Marfa Sounding: Anna Halprin, a Memorial Day Weekend of site-specific dance performance
May 11th, 2017 under Arts
MARFA — In the 1960s, on a redwood dance deck built within a grove of trees in Marin County, California, the artist and choreographer Anna Halprin led a community of dancers, musicians, and sculptors through a collective process that sought new systems for generating creativity. Rejecting the narrative styles and performance conventions of high Modernism, Halprin brought her dancers into the city street and natural landscape. Works developed in direct response to environmental and architectural space also addressed the social upheavals and racial tensions of that era.
This Memorial Day Weekend, May 26-28, 2017, Marfa Live Arts in collaboration with Fieldwork Marfa will present Marfa Sounding: Anna Halprin to explore her ideas via a series of performances, films, talks, and workshops that engage the complex architectural and environmental spaces of Marfa. Still working at age 96, Halprin has advised the development of this weekend-long program, but is unable to make the trip to Marfa to attend.
This is the second iteration of the program Marfa Sounding that launched in May 2016 with a series of performances and talks focused on the work of composer Alvin Lucier. Curated by Jennifer Burris Staton this year’s program focuses on dance.
Since the late 1930s Halprin has been creating revolutionary directions for dance, inspiring artists in all fields. Additionally, Halprin is known for her development of workshops that generate collective exploration. Bringing together musicians with dancers and artists with landscape architects, these explorations of group creativity are always in relation to an environmental awareness: physical, spatial, and social contexts.
Halprin explains, “I want to integrate life and art so that as our art expands our life deepens and as our life deepens our art expands.” Through her students Trisha Brown, Yvonne Rainer, and Simone Forti, Anna strongly influenced New York’s Judson Dance Theater, one of the seedbeds of postmodern dance. Marfa Sounding: Anna Halprin draws upon this rich legacy by exploring the connections between Halprin’s choreography and the development of Minimalism.
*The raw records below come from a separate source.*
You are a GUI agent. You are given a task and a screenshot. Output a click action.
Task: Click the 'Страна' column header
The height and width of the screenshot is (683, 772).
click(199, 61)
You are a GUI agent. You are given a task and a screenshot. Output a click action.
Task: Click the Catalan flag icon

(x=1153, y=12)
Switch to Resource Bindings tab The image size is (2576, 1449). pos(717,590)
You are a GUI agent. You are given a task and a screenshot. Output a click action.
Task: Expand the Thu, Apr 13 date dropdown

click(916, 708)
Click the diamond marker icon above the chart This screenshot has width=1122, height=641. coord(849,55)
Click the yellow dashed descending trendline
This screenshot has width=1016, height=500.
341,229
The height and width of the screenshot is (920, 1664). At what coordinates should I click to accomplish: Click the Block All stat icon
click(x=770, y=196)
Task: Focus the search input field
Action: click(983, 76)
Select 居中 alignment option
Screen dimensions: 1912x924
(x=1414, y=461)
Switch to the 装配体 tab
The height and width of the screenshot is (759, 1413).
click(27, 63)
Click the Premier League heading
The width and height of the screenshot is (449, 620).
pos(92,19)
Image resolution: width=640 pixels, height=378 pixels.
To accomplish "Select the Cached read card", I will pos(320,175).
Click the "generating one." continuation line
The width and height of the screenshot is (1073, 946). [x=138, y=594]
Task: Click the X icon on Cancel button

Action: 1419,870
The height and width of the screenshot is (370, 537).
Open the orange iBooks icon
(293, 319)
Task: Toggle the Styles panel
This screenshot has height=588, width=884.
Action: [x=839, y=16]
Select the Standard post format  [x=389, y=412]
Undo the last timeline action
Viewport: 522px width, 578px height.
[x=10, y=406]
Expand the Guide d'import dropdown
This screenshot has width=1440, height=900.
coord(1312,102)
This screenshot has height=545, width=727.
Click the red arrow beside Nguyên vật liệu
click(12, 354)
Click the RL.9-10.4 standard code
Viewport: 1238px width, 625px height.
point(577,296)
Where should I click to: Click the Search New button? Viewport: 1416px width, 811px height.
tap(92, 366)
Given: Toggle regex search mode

On Friday, May 26 the weekend opens with an introduction to the weekend by Burris Staton and Nina Martin, PhD of the Lower Left dance collective followed by film screenings at the Crowley Theater at 7pm. Films to be screened are Jacqueline Caux’s Anna Halprin – Who Says I Have to Dance in a Theater, 2006 (50 minutes) and Out of Boundaries, 2004 (53 min). The following morning, on Saturday, May 27, there will be a dance workshop from 11am to 12pm led by Martin that is open to the community.
On Saturday night, May 27, at Building 98, dancer Stephen Petronio performs Anna Halprin’s solo The Courtesan and the Crone (1999) followed by Kevin Hayden’s film, Between Stephen and Yvonne, 2017 (10 minutes) and an installation of the film Embracing Earth, 1995 (23 minutes, on a loop) throughout the evening. Saturday’s event will begin with a reception and tours of the historic building beginning at 6pm.
The weekend will conclude on Sunday, May 28, with the premiere of a new work by dancers Rashaun Mitchell and Silas Riener accompanied by musician Phillip Greenlief. This dance piece will be performed on Fieldwork Marfa’s land on Antelope Hills Road at 7pm.